(Saved data entries)

---------------

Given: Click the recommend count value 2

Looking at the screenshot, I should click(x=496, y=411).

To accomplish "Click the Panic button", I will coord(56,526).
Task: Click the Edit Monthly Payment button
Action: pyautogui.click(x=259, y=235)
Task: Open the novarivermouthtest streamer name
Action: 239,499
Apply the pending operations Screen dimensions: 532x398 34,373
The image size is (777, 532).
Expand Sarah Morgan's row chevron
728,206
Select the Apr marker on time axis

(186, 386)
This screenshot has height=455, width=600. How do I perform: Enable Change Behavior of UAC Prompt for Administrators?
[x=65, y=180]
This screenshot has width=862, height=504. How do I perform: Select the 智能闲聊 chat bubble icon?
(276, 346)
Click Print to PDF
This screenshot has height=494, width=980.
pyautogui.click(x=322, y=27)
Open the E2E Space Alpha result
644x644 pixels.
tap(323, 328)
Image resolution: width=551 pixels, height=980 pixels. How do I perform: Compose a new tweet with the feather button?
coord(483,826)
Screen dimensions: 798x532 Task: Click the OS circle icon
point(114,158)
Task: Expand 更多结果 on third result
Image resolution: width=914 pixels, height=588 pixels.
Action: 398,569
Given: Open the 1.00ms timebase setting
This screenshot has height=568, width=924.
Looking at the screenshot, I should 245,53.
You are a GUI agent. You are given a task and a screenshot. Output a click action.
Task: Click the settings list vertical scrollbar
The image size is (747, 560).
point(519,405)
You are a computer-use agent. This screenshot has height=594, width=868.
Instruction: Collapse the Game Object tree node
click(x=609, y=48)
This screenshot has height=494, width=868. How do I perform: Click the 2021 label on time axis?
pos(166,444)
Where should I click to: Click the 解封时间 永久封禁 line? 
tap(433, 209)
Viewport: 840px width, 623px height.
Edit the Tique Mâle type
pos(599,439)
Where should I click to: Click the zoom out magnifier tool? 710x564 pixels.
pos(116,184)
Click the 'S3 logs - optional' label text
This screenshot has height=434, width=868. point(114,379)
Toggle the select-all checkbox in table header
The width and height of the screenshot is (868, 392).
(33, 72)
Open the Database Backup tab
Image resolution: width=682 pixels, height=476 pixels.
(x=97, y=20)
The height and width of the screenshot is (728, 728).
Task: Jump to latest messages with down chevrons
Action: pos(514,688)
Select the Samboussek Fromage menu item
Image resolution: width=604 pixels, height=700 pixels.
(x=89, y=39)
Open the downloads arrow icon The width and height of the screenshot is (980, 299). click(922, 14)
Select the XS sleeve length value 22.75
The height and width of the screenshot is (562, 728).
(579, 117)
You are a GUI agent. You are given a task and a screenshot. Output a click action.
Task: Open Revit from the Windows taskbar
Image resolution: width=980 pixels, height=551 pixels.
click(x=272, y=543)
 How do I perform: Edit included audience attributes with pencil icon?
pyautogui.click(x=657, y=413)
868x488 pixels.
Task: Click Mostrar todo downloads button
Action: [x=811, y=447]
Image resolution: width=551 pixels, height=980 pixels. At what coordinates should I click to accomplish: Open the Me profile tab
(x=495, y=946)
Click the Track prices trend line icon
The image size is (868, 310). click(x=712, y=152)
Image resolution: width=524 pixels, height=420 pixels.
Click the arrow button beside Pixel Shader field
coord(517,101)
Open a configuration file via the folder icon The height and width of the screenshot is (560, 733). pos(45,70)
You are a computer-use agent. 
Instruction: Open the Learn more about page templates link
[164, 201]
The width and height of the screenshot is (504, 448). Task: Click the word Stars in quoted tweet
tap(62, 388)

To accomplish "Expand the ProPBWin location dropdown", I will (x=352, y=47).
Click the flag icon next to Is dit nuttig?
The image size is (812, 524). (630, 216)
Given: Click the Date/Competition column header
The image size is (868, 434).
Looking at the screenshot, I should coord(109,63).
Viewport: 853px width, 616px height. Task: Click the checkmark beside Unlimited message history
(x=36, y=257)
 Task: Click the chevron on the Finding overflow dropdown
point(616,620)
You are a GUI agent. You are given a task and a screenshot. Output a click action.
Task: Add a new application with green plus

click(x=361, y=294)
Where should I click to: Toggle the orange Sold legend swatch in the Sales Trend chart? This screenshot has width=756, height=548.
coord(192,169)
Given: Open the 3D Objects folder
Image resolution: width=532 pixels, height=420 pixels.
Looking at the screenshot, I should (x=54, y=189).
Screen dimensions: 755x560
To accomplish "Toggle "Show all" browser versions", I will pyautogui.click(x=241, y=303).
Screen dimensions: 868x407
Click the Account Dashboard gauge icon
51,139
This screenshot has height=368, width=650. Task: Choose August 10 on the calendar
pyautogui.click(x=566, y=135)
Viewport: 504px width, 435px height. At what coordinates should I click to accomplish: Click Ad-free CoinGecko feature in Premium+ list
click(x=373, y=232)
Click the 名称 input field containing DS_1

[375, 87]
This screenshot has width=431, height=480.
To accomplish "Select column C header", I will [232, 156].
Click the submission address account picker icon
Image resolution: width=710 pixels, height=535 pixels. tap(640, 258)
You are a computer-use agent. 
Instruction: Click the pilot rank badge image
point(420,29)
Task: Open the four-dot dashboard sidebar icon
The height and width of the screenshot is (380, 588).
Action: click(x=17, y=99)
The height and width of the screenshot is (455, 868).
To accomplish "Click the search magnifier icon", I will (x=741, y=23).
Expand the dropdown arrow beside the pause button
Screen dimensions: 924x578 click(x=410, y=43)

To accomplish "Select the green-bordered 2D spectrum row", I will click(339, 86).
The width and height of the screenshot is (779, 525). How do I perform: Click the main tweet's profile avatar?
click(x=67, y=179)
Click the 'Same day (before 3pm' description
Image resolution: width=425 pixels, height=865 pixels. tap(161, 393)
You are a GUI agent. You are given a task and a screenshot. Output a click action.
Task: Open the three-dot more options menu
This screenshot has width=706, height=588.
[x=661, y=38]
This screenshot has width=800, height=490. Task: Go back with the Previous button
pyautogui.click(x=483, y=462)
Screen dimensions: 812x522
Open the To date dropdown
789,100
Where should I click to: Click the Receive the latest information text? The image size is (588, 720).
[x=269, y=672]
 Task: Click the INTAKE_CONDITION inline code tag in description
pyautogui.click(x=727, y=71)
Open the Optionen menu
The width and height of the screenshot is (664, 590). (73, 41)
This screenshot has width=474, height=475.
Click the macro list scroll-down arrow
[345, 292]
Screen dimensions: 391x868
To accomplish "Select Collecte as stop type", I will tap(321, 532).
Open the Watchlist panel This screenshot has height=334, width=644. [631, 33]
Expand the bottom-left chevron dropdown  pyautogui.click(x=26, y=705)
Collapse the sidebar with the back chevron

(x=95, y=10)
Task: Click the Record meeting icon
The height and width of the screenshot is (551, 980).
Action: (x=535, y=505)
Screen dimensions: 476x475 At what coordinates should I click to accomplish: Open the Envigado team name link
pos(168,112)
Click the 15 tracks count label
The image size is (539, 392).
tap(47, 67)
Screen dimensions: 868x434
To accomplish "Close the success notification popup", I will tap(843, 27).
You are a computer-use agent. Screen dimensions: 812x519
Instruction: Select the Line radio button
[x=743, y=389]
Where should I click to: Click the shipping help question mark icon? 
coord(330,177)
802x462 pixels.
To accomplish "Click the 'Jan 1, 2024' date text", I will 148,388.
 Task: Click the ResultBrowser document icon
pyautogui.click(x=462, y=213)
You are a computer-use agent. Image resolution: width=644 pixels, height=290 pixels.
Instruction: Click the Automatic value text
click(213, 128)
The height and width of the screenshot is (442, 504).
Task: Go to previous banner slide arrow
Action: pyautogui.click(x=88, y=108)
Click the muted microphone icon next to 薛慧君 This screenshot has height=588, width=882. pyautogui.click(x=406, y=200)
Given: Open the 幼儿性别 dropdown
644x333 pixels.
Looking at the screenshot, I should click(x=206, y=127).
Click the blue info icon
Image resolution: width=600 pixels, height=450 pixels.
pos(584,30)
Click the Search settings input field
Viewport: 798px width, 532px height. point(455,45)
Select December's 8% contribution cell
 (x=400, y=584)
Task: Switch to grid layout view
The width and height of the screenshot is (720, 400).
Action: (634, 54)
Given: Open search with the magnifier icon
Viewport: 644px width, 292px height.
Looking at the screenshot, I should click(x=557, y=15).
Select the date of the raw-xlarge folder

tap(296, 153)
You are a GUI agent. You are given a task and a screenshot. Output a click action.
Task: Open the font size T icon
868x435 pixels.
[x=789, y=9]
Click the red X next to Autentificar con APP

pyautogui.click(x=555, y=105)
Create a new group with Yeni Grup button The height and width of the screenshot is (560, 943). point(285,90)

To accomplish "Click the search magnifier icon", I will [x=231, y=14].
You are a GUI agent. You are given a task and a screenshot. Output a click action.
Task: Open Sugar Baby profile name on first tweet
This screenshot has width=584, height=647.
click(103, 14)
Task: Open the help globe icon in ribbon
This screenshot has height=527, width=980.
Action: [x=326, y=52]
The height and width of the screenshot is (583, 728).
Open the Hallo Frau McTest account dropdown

---------------

▶ _Task directions_
Please give back, exactly as it stands above, the stretch from the line with "This screenshot has width=431, height=480." through the line with "Open the Watchlist", and no line outside it.

▶ _Answer section_
This screenshot has width=431, height=480.
To accomplish "Select column C header", I will [232, 156].
Click the submission address account picker icon
Image resolution: width=710 pixels, height=535 pixels. tap(640, 258)
You are a computer-use agent. 
Instruction: Click the pilot rank badge image
point(420,29)
Task: Open the four-dot dashboard sidebar icon
The height and width of the screenshot is (380, 588).
Action: click(x=17, y=99)
The height and width of the screenshot is (455, 868).
To accomplish "Click the search magnifier icon", I will (x=741, y=23).
Expand the dropdown arrow beside the pause button
Screen dimensions: 924x578 click(x=410, y=43)

To accomplish "Select the green-bordered 2D spectrum row", I will click(339, 86).
The width and height of the screenshot is (779, 525). How do I perform: Click the main tweet's profile avatar?
click(x=67, y=179)
Click the 'Same day (before 3pm' description
Image resolution: width=425 pixels, height=865 pixels. tap(161, 393)
You are a GUI agent. You are given a task and a screenshot. Output a click action.
Task: Open the three-dot more options menu
This screenshot has width=706, height=588.
[x=661, y=38]
This screenshot has width=800, height=490. Task: Go back with the Previous button
pyautogui.click(x=483, y=462)
Screen dimensions: 812x522
Open the To date dropdown
789,100
Where should I click to: Click the Receive the latest information text? The image size is (588, 720).
[x=269, y=672]
 Task: Click the INTAKE_CONDITION inline code tag in description
pyautogui.click(x=727, y=71)
Open the Optionen menu
The width and height of the screenshot is (664, 590). (73, 41)
This screenshot has width=474, height=475.
Click the macro list scroll-down arrow
[345, 292]
Screen dimensions: 391x868
To accomplish "Select Collecte as stop type", I will tap(321, 532).
Open the Watchlist panel This screenshot has height=334, width=644. [631, 33]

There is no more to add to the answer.